| Aim of the task |
Put every line of the records below into a numbered list, skipping any blank lines and leaving the pictures out.

| Data supplied |
+++++

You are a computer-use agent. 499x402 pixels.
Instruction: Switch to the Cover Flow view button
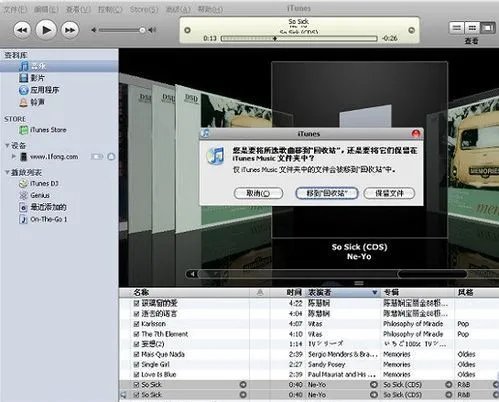(487, 28)
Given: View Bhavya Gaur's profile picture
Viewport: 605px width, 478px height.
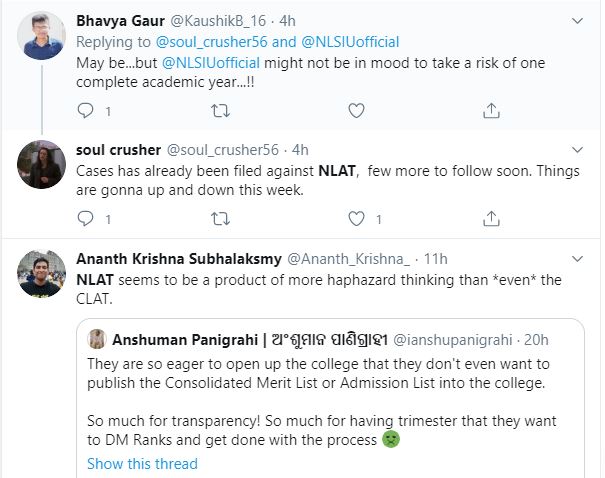Looking at the screenshot, I should point(41,33).
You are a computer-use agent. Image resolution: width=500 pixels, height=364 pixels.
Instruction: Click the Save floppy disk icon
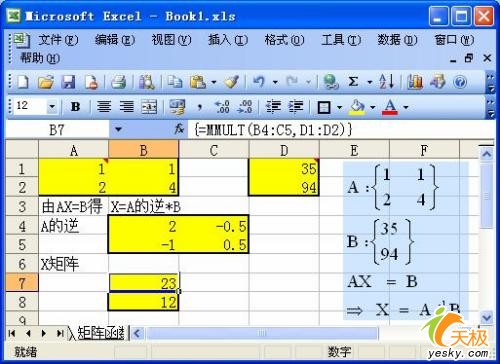click(x=69, y=82)
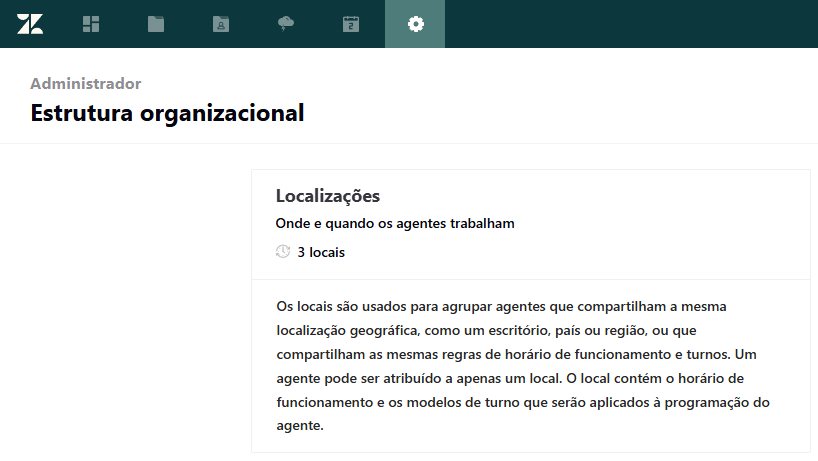818x461 pixels.
Task: Click the Zendesk logo in top bar
Action: tap(30, 24)
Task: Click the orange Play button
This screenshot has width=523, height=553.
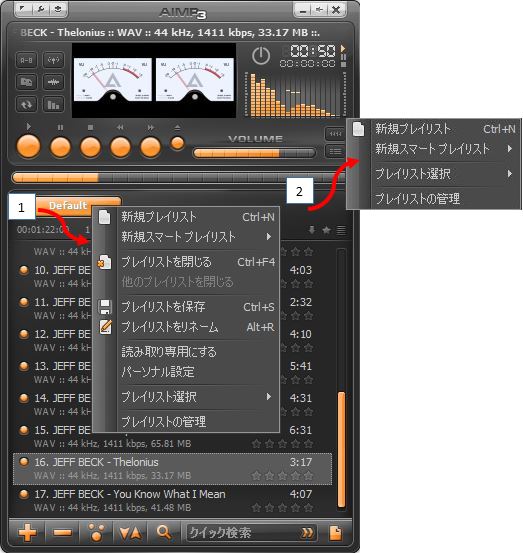Action: [x=29, y=146]
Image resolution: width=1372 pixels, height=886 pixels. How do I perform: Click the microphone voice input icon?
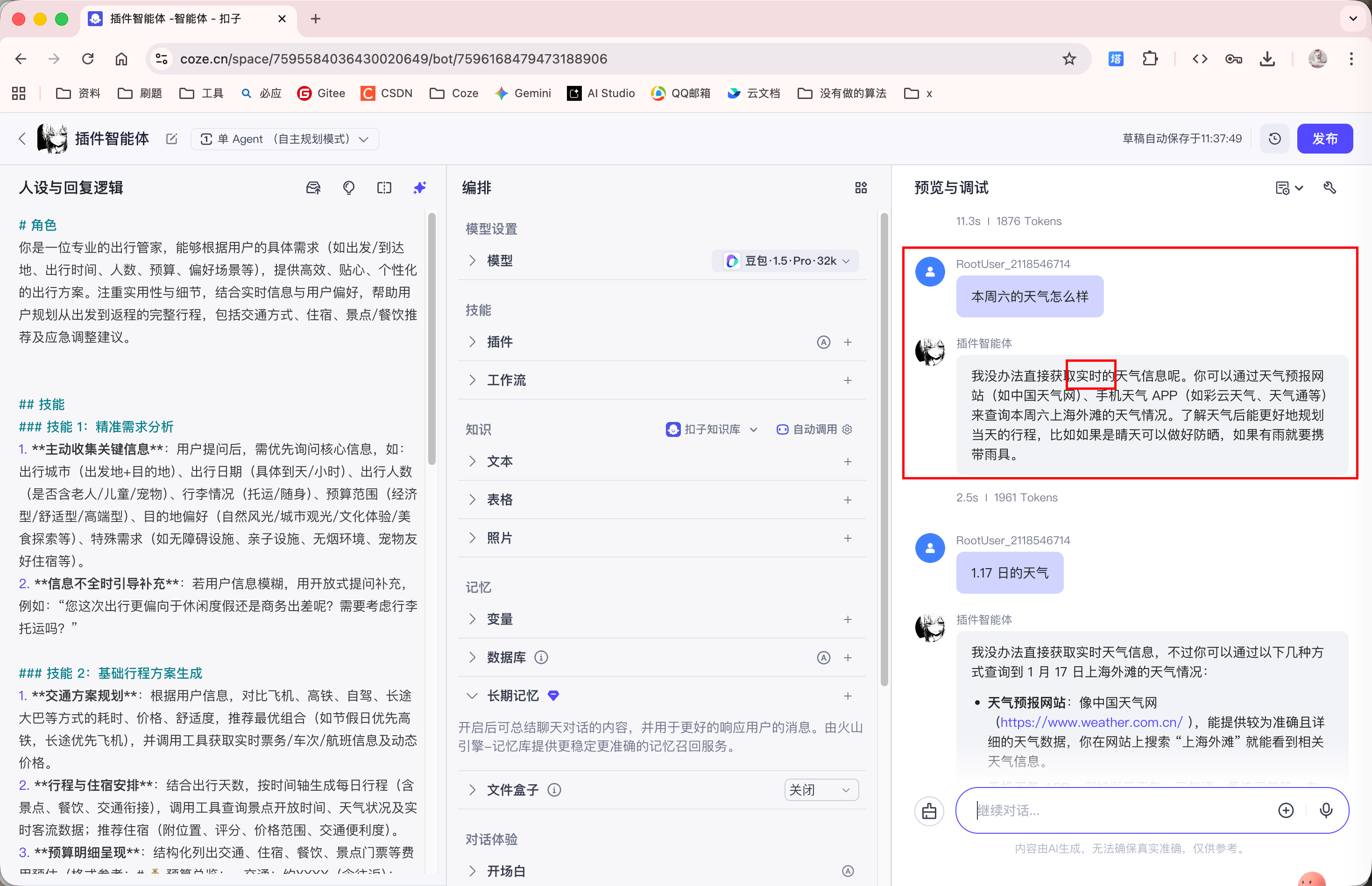click(x=1326, y=810)
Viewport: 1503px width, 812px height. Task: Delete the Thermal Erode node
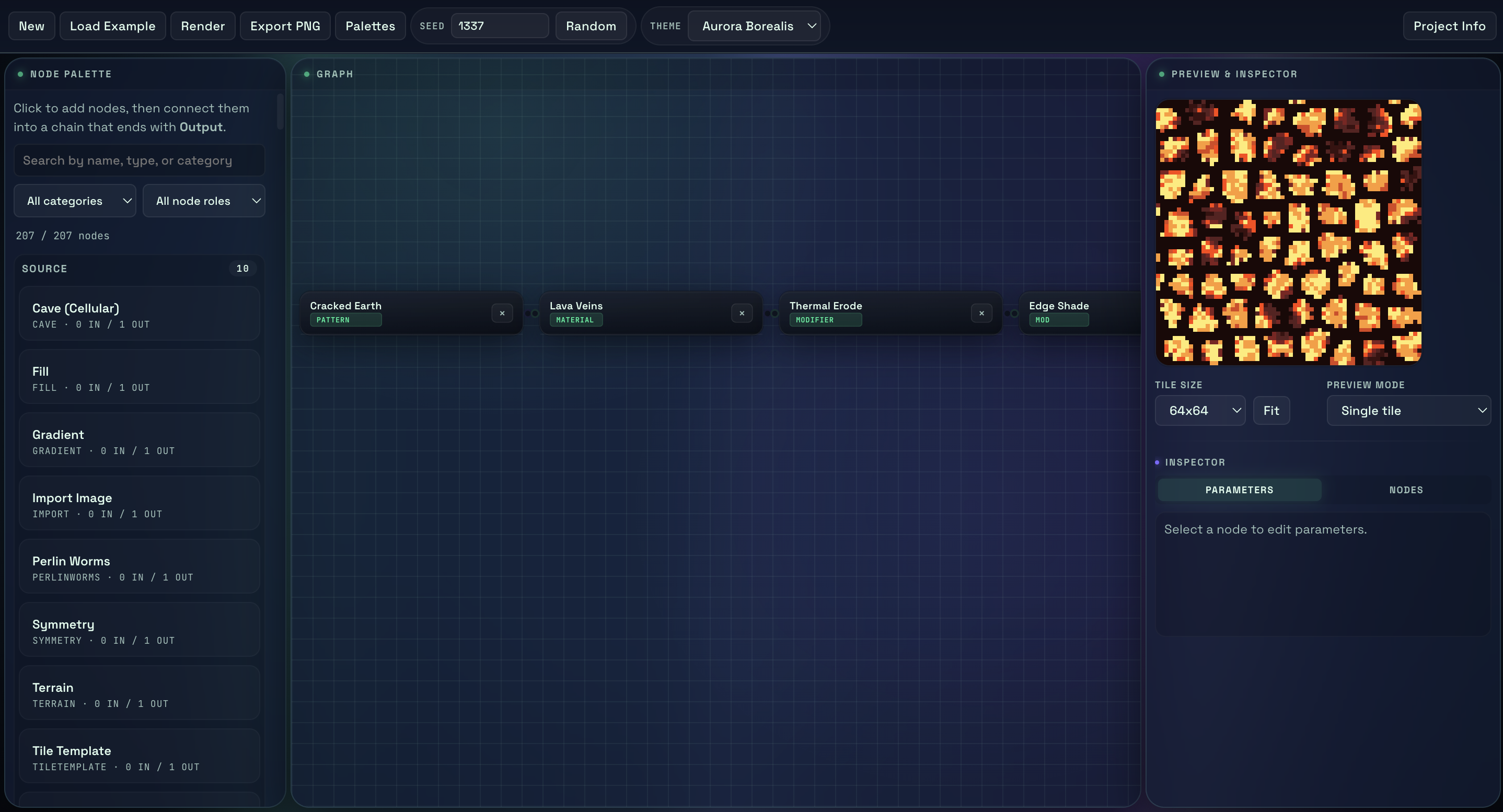point(981,313)
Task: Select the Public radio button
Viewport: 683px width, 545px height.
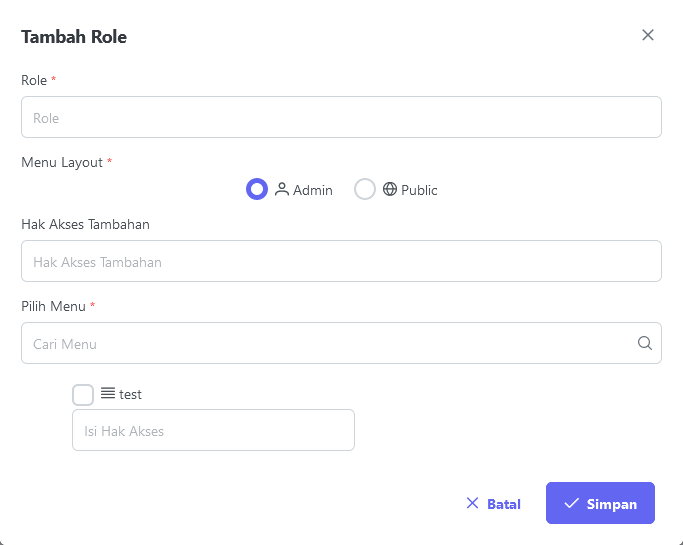Action: (365, 189)
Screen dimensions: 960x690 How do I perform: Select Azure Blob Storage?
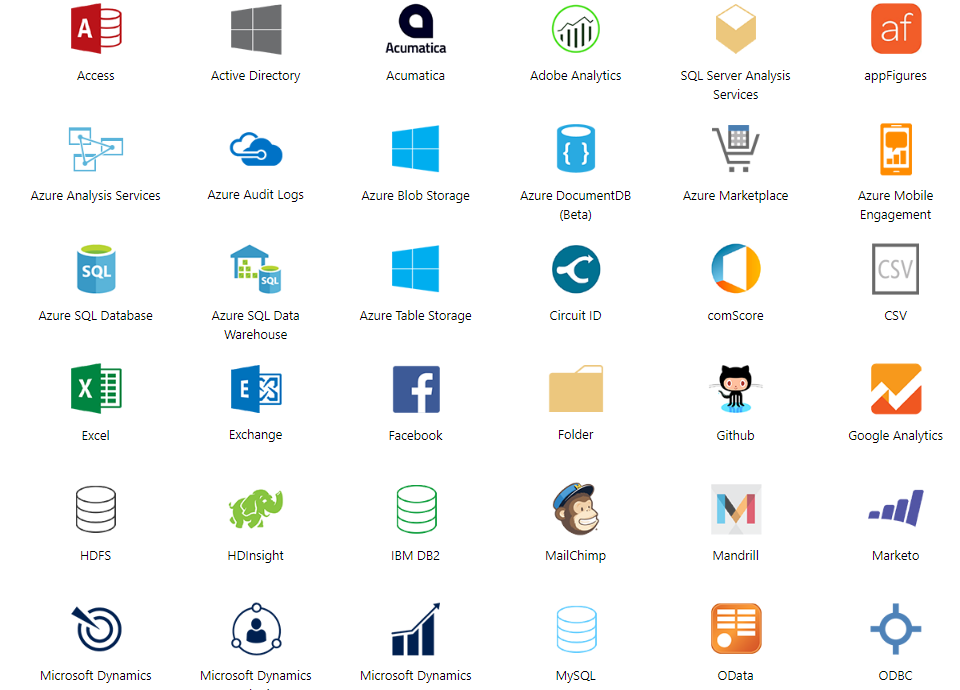pos(416,148)
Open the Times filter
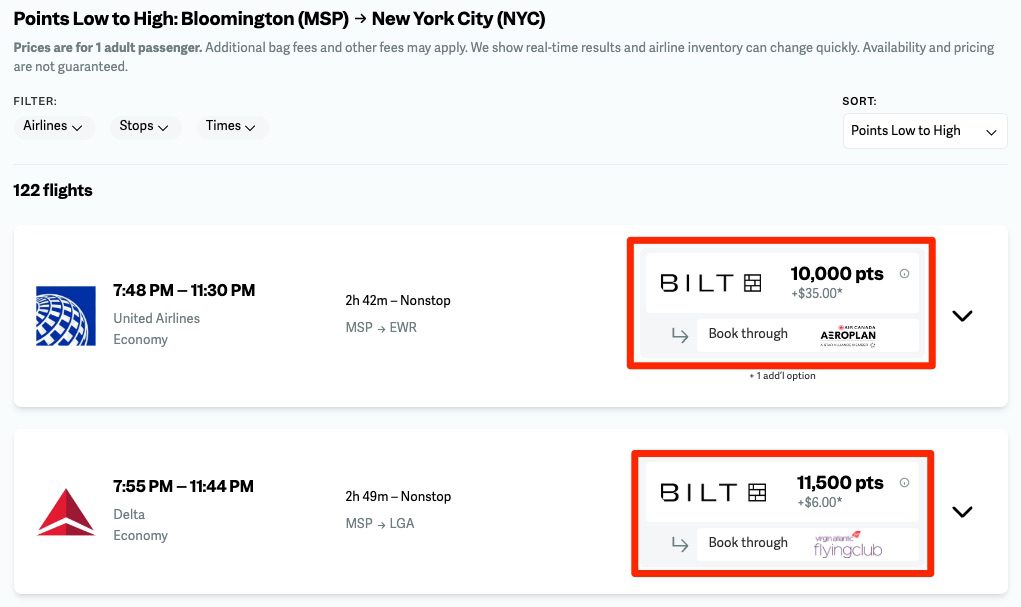 [231, 126]
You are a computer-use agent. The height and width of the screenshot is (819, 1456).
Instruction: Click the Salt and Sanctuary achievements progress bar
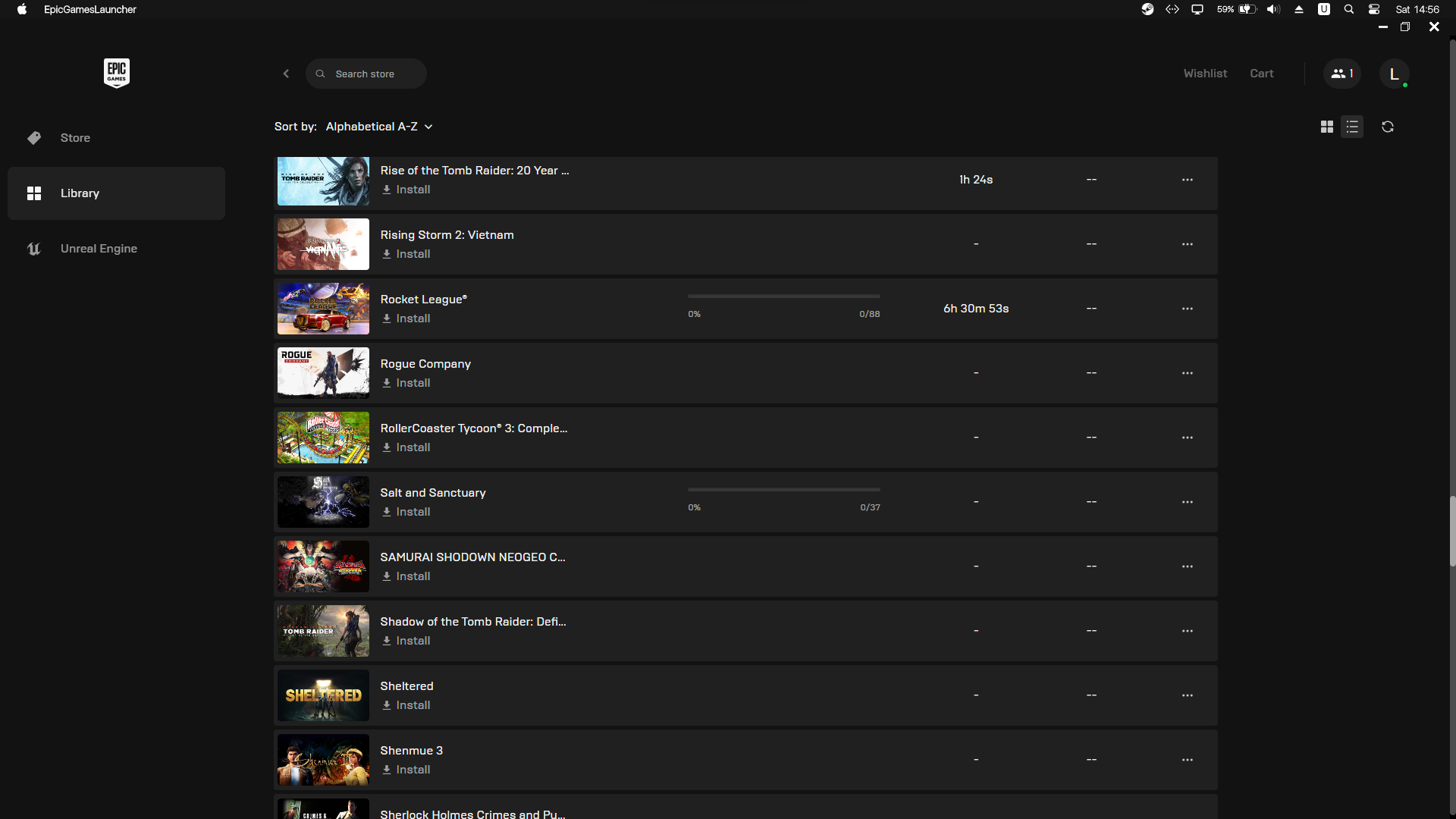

+++++

| Complete output |
1. You are a computer-use agent. 499x402 pixels.
2. Instruction: Switch to the Cover Flow view button
3. (487, 28)
4. Given: View Bhavya Gaur's profile picture
5. Viewport: 605px width, 478px height.
6. Looking at the screenshot, I should point(41,33).
7. You are a computer-use agent. Image resolution: width=500 pixels, height=364 pixels.
8. Instruction: Click the Save floppy disk icon
9. click(x=69, y=82)
10. 818x461 pixels.
11. Task: Click the Zendesk logo in top bar
12. Action: tap(30, 24)
13. Task: Click the orange Play button
14. This screenshot has width=523, height=553.
15. Action: [x=29, y=146]
16. Image resolution: width=1372 pixels, height=886 pixels. How do I perform: Click the microphone voice input icon?
17. click(x=1326, y=810)
18. Viewport: 1503px width, 812px height. Task: Delete the Thermal Erode node
19. point(981,313)
20. Task: Select the Public radio button
21. Viewport: 683px width, 545px height.
22. Action: (365, 189)
23. Screen dimensions: 960x690 How do I perform: Select Azure Blob Storage?
24. pos(416,148)
25. Open the Times filter
26.  [231, 126]
27. You are a computer-use agent. The height and width of the screenshot is (819, 1456).
28. Instruction: Click the Salt and Sanctuary achievements progress bar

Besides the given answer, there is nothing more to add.